I wonder if Mark Pilgrim's Why Specs Matter post could be applied to other facets of life, not just software development. Still..
Most developers are morons, and the rest are assholes. I have at various times counted myself in both groups, so I can say this with the utmost confidence.
That's how it starts, and I can second that - err, no, I don't mean that Mark Pilgrim has been a moron or an asshole, although if he himself says so... ;) I mean that *I*, myself, have been in both groups at various times, multiple times, so yeah, he got that part right!
Now go read the whole thing, right up to the end. If it doesn't strike you as particularly correct, well, you could blame me for wasting your time, or you could blame Kev where I found it :)

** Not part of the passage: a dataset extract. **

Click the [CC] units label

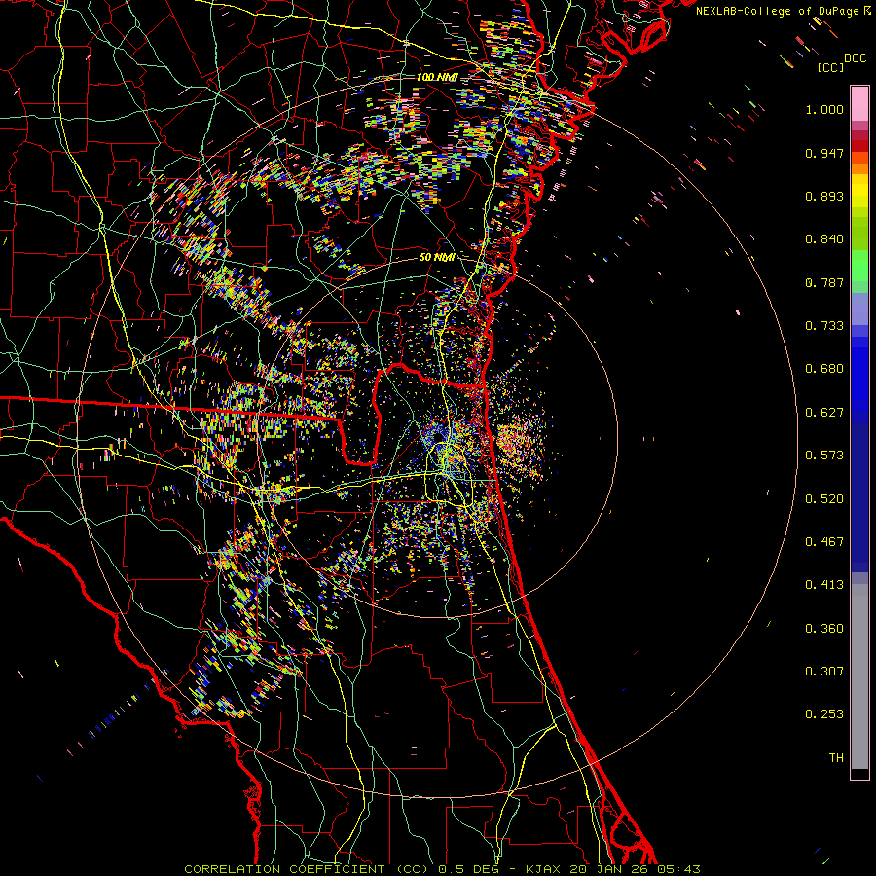(x=830, y=67)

Well, it seems that the recent rumours about the demise of BlueTooth have been greatly exaggerated. Or, at least, concerning my Nokia 6310i phone, Iva's Cambridge Silicon Radio USB BlueTooth adapter, and FreeBSD 5.3-BETA2. In fact, thanks to the awsesome work by Maksim Yevmenkin for developing the BlueTooth stack support for FreeBSD, Pav Lucistnik for documenting it in the FreeBSD handbook to a point where all I had to do was follow the instructions and pretty much copy/paste the command lines after reading a couple of manpages for good measure, and undoubtedly countless other testers and contributors, I am writing this very blog entry over a Dial-Up over BlueTooth connection - and it seems to work quite well, doesn't it now? :)
And now it's off to the Faculty of Mathematics and Informatics for me, to torture the poor students who have come for a retake of the Network Security exam... Wish them luck! (them, not me, obviously ;)
Well, Steve Friedl does it again: in response to the recent flurry about the MD5 and SHA1 collisions and the End of Cryptography As We Know It[0], he has written another one of his Tech Tips, An Illustrated Guide to Cryptographic Hashes (mentioned in his blog). Even though he claims he is no crypto expert, this either does not show or, if true, even *helps* his writing style: it's clear, it's simple, it's helps dispel the hype and hysteria.
[0] Newsflash: the crypto world is NOT, repeat NOT ending this week!